◆ Problem details: Restate exactly the lines below, from the one containing "Screen dimensions: 298x288" through the final line, and leave out the pictures.

◆ The records:

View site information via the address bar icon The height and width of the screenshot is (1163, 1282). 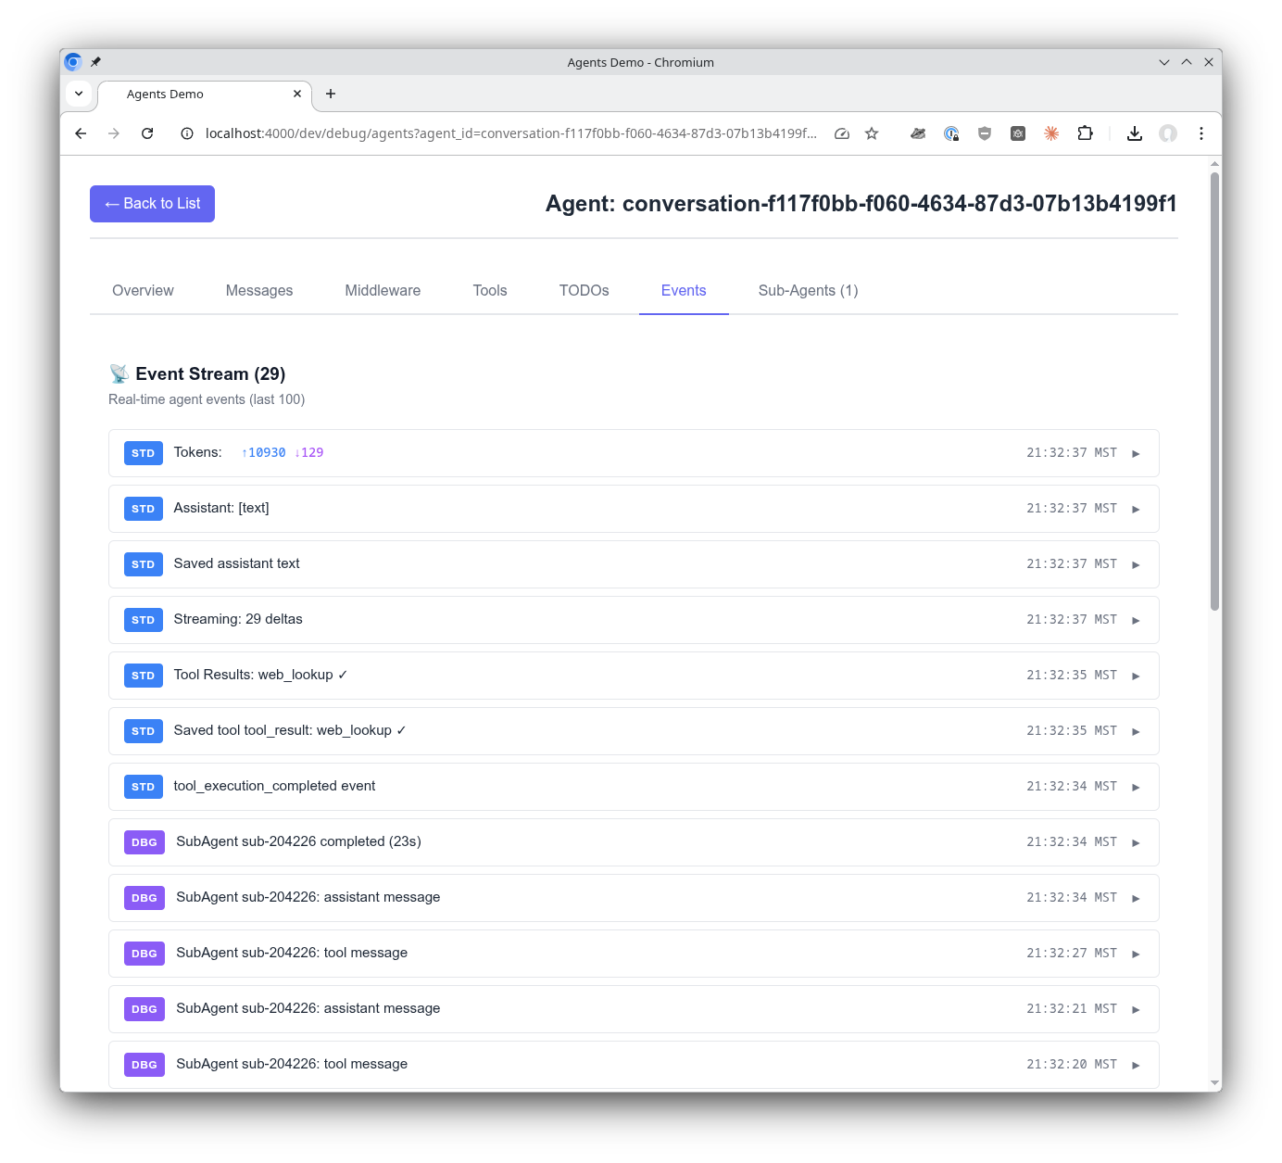[185, 133]
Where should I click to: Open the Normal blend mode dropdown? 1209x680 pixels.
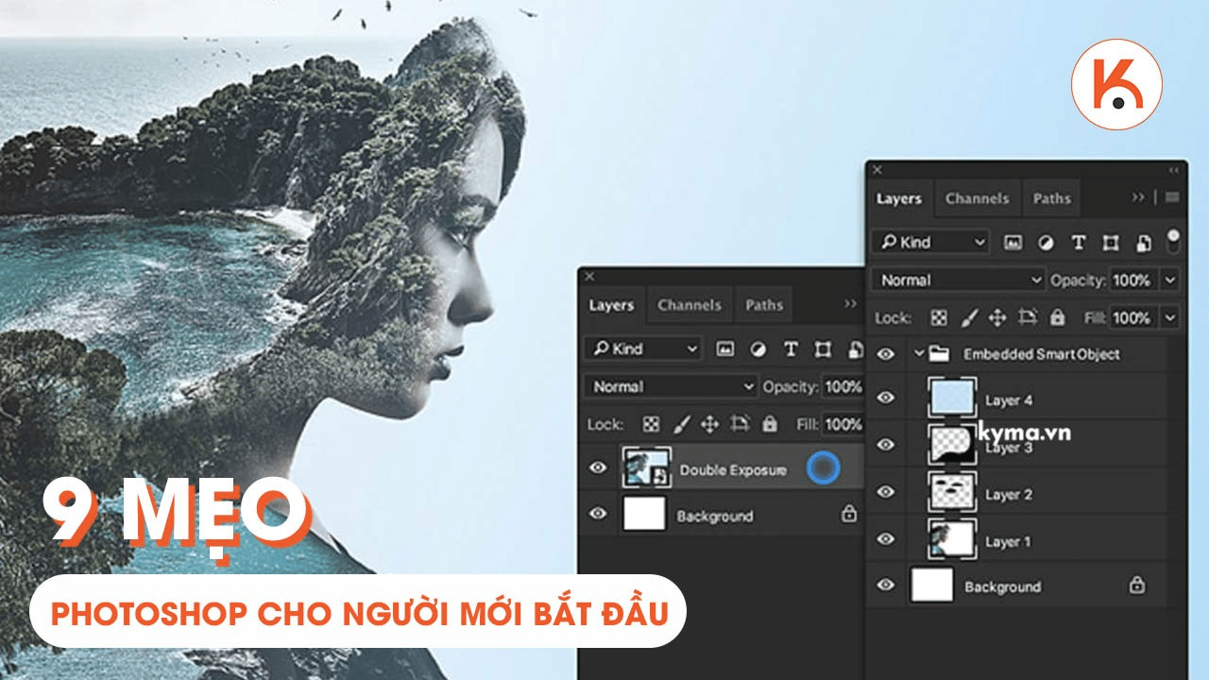954,280
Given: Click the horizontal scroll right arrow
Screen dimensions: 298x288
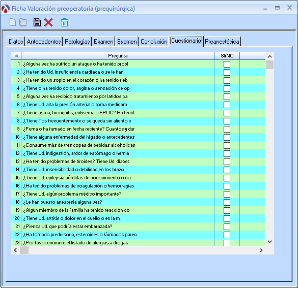Looking at the screenshot, I should [x=261, y=250].
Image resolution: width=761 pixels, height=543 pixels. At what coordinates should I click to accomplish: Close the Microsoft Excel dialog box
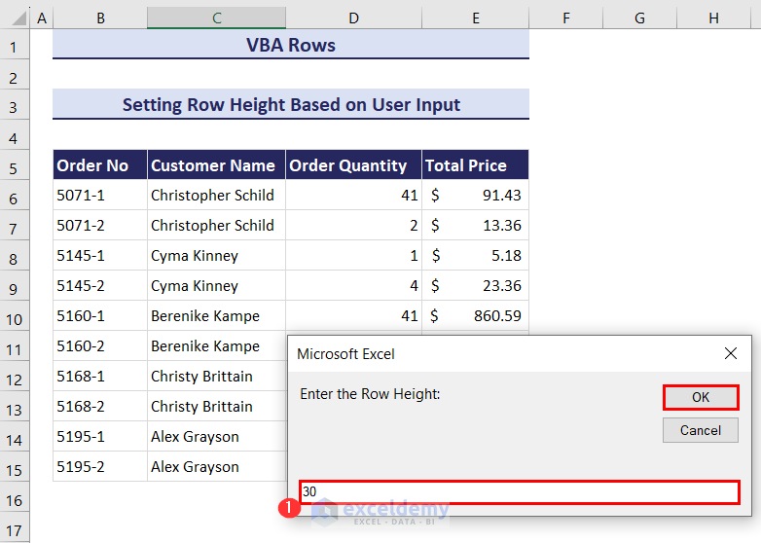pos(731,354)

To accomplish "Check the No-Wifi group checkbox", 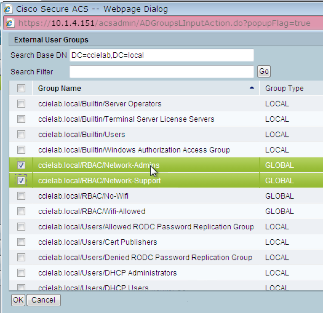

◆ Task output:
Screen dimensions: 298x288
Looking at the screenshot, I should [x=261, y=250].
Image resolution: width=761 pixels, height=543 pixels. At what coordinates should I click to accomplish: Close the Microsoft Excel dialog box
pos(731,354)

To accomplish "Check the No-Wifi group checkbox", 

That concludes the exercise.